§ HOW TO COMPLETE THIS TASK
Pick each line that has "icon" out of the records.
Top of AVAILABLE DATA
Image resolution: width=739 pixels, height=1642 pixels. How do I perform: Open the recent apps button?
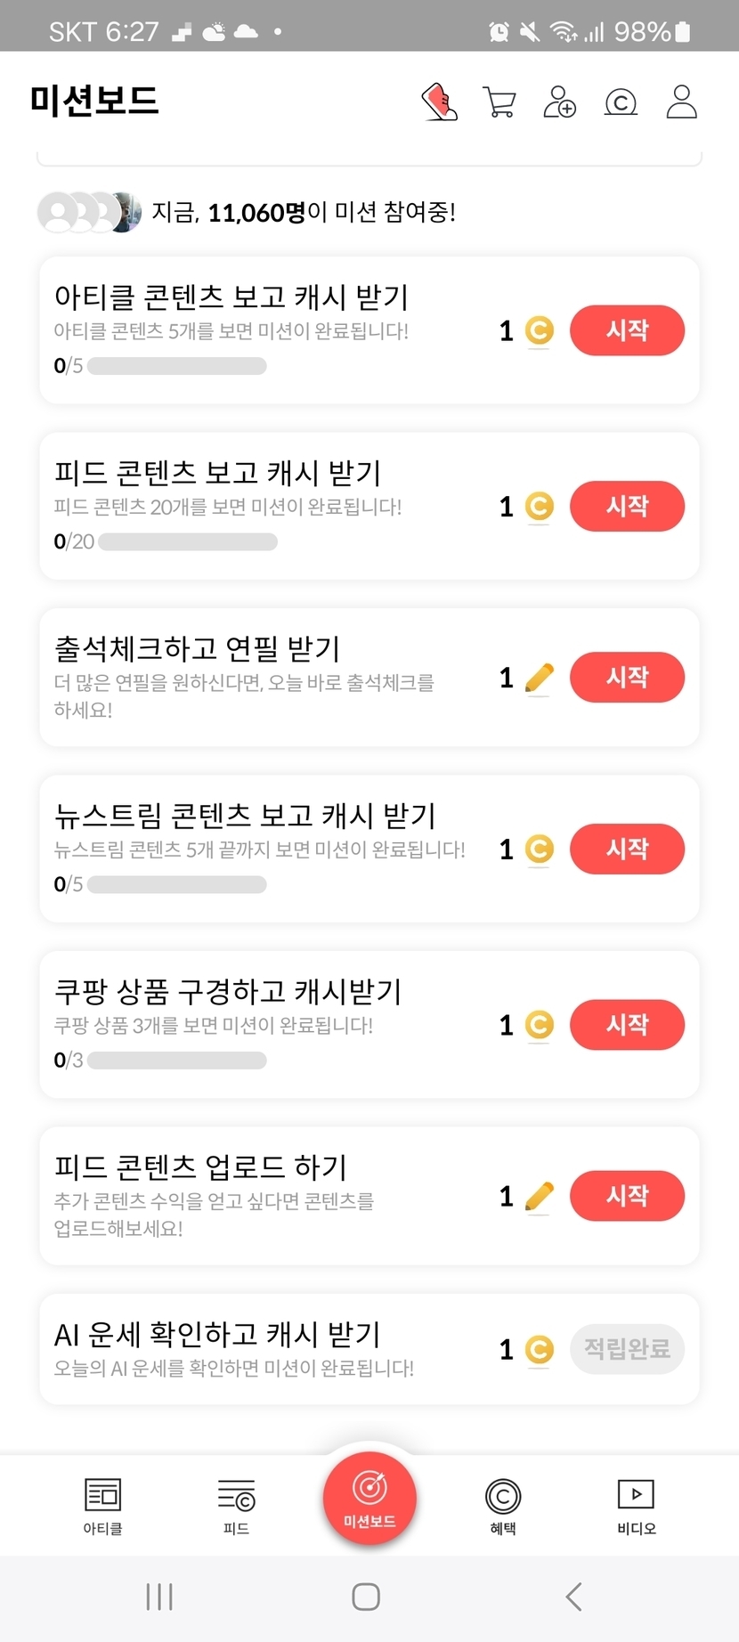point(159,1597)
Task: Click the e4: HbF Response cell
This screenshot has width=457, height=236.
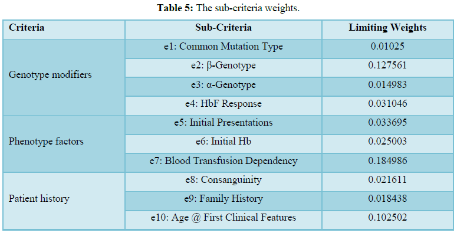Action: [223, 104]
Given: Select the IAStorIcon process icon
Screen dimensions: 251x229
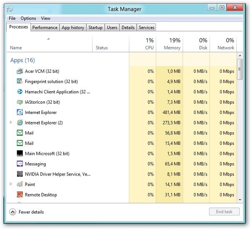Looking at the screenshot, I should click(x=20, y=102).
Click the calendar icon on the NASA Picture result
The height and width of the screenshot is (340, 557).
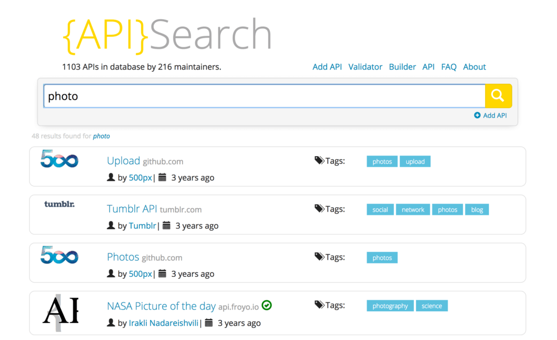click(209, 323)
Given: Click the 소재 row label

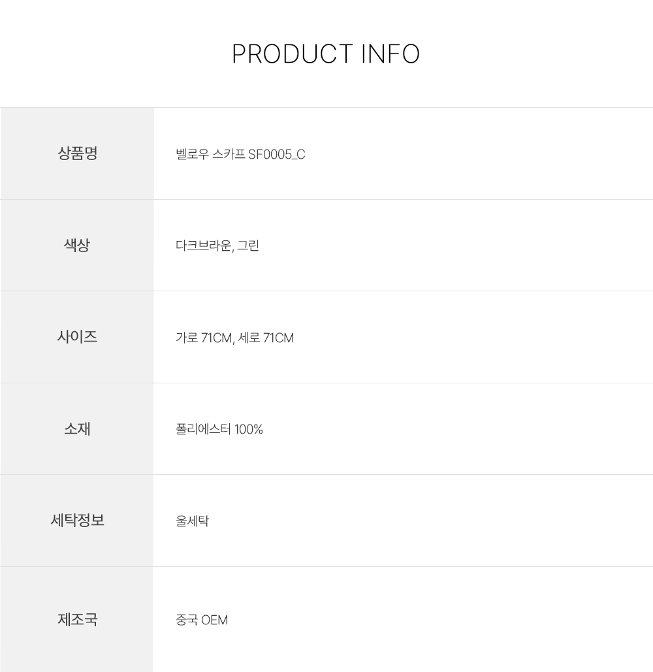Looking at the screenshot, I should click(77, 429).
Bottom of AVAILABLE DATA
§ RESPONSE TO THIS EXERCISE
Given: Select the IAStorIcon process icon
Click the calendar icon on the NASA Picture result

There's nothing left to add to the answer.